Le lanceur serait enfin prêt pour mener les deux essais les plus importants, qui restent à mener, à savoir les tests de mise à feu du moteur Vinci sur le banc allemand de Lampoldshausen en Allemagne et les essais combinés entre le premier étage de la fusée et le nouveau pas de tir 4 du port spatial de Kourou. « On est prêt et dans la ligne finale pour démarrer en Allemagne », promet-on à l'ESA, alors que ces tests auraient dû avoir lieu il y a un an. On est très loin de la culture de SpaceX : toute explosion du moteur et/ou du banc d'essai est exclue.

La bonne nouvelle pour Ariane 6 est que la liste des clients s'allonge. Aussi toute l'équipe travaille déjà sur une hausse des cadences importantes après le premier vol d'essai. Le nombre de satellites des institutions européennes à lancer augmente, tandis que les clients privés, au premier rang desquels la constellation Kuiper , frappent à la porte. Ariane 6 a la chance que nombre de ses concurrents soient aussi en retard, mais si la dérive continue, la fusée risque de voir ses clients fuir ailleurs.
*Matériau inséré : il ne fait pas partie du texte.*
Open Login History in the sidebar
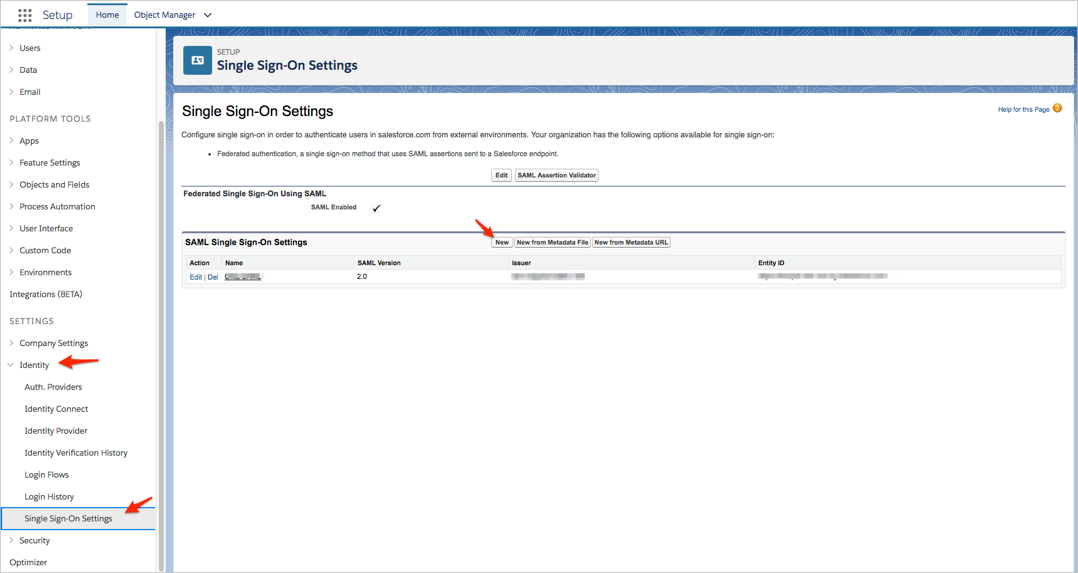This screenshot has height=573, width=1078. point(49,497)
Rappelons que les Etats européens n'ont toujours aucune obligation légale d'appliquer une préférence européenne dans le secteur des lanceurs. Pour certains satellites, la version C de la petite fusée Vega, dont le vol inaugural devrait avoir lieu le 7 juillet, pourrait être une solution de remplacement d'Ariane 6. Mais pour nombre de satellites institutionnels, notamment militaires, ou pour les satellites de la constellation Galileo, Vega C sera trop petite.